**RECORDS PROVIDED:**
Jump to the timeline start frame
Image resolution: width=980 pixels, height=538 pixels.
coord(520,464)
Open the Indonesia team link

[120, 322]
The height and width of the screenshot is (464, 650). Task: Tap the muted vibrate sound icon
==
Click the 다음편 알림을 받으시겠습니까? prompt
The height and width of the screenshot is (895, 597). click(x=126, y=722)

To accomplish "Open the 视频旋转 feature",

**AIM:** Copy out the part of the listing above that opens with the line containing "Open the Indonesia team link" and closes with the line containing "The height and width of the screenshot is (464, 650).", including both of those lines.

**FINISHED TASK:**
Open the Indonesia team link

[120, 322]
The height and width of the screenshot is (464, 650). Task: Tap the muted vibrate sound icon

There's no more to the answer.